Content starts

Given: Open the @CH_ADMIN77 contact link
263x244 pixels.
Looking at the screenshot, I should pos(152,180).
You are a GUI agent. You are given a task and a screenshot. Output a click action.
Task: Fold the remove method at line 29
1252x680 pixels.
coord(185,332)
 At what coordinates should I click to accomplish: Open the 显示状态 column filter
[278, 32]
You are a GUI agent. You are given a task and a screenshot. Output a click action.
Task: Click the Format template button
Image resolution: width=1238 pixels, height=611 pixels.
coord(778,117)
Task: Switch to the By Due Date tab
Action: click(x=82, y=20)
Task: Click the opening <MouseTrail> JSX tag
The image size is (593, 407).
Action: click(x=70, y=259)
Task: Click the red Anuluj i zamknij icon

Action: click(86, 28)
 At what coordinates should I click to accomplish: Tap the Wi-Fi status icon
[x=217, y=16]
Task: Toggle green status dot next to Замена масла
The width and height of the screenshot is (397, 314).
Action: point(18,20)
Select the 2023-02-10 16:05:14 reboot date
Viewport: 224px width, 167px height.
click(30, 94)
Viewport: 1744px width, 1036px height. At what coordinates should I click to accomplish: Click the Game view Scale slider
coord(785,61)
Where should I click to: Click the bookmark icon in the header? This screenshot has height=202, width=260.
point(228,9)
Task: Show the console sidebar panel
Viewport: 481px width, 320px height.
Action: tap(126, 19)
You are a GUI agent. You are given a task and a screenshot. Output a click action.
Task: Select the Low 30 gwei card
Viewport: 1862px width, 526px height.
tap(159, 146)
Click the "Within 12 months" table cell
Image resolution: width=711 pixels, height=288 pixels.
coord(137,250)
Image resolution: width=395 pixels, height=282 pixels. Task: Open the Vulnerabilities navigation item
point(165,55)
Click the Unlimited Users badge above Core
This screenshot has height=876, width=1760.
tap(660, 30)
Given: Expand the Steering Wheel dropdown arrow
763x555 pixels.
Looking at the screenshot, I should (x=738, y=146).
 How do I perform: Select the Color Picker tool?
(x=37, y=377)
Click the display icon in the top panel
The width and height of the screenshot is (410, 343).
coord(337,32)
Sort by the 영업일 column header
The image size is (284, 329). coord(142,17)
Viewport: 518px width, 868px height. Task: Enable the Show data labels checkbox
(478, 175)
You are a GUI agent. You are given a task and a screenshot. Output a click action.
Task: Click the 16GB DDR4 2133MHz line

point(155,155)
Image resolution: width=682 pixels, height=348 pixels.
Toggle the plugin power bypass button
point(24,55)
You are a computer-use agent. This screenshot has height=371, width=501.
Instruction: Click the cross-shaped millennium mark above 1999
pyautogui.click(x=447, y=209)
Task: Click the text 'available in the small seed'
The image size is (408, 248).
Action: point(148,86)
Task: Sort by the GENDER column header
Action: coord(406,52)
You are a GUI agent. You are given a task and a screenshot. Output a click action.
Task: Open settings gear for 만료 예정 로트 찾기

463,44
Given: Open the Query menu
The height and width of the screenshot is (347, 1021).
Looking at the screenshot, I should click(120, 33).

Content ends

◆ Try it:
Could you copy out all the material word for word?

◆ Reply:
Given: Open the @CH_ADMIN77 contact link
263x244 pixels.
Looking at the screenshot, I should pos(152,180).
You are a GUI agent. You are given a task and a screenshot. Output a click action.
Task: Fold the remove method at line 29
1252x680 pixels.
coord(185,332)
 At what coordinates should I click to accomplish: Open the 显示状态 column filter
[278, 32]
You are a GUI agent. You are given a task and a screenshot. Output a click action.
Task: Click the Format template button
Image resolution: width=1238 pixels, height=611 pixels.
coord(778,117)
Task: Switch to the By Due Date tab
Action: click(x=82, y=20)
Task: Click the opening <MouseTrail> JSX tag
The image size is (593, 407).
Action: click(x=70, y=259)
Task: Click the red Anuluj i zamknij icon

Action: click(86, 28)
 At what coordinates should I click to accomplish: Tap the Wi-Fi status icon
[x=217, y=16]
Task: Toggle green status dot next to Замена масла
The width and height of the screenshot is (397, 314).
Action: point(18,20)
Select the 2023-02-10 16:05:14 reboot date
Viewport: 224px width, 167px height.
click(30, 94)
Viewport: 1744px width, 1036px height. At what coordinates should I click to accomplish: Click the Game view Scale slider
coord(785,61)
Where should I click to: Click the bookmark icon in the header? This screenshot has height=202, width=260.
point(228,9)
Task: Show the console sidebar panel
Viewport: 481px width, 320px height.
Action: tap(126, 19)
You are a GUI agent. You are given a task and a screenshot. Output a click action.
Task: Select the Low 30 gwei card
Viewport: 1862px width, 526px height.
tap(159, 146)
Click the "Within 12 months" table cell
Image resolution: width=711 pixels, height=288 pixels.
coord(137,250)
Image resolution: width=395 pixels, height=282 pixels. Task: Open the Vulnerabilities navigation item
point(165,55)
Click the Unlimited Users badge above Core
This screenshot has height=876, width=1760.
tap(660, 30)
Given: Expand the Steering Wheel dropdown arrow
763x555 pixels.
Looking at the screenshot, I should (x=738, y=146).
 How do I perform: Select the Color Picker tool?
(x=37, y=377)
Click the display icon in the top panel
The width and height of the screenshot is (410, 343).
coord(337,32)
Sort by the 영업일 column header
The image size is (284, 329). coord(142,17)
Viewport: 518px width, 868px height. Task: Enable the Show data labels checkbox
(478, 175)
You are a GUI agent. You are given a task and a screenshot. Output a click action.
Task: Click the 16GB DDR4 2133MHz line

point(155,155)
Image resolution: width=682 pixels, height=348 pixels.
Toggle the plugin power bypass button
point(24,55)
You are a computer-use agent. This screenshot has height=371, width=501.
Instruction: Click the cross-shaped millennium mark above 1999
pyautogui.click(x=447, y=209)
Task: Click the text 'available in the small seed'
The image size is (408, 248).
Action: point(148,86)
Task: Sort by the GENDER column header
Action: coord(406,52)
You are a GUI agent. You are given a task and a screenshot. Output a click action.
Task: Open settings gear for 만료 예정 로트 찾기

463,44
Given: Open the Query menu
The height and width of the screenshot is (347, 1021).
Looking at the screenshot, I should click(120, 33).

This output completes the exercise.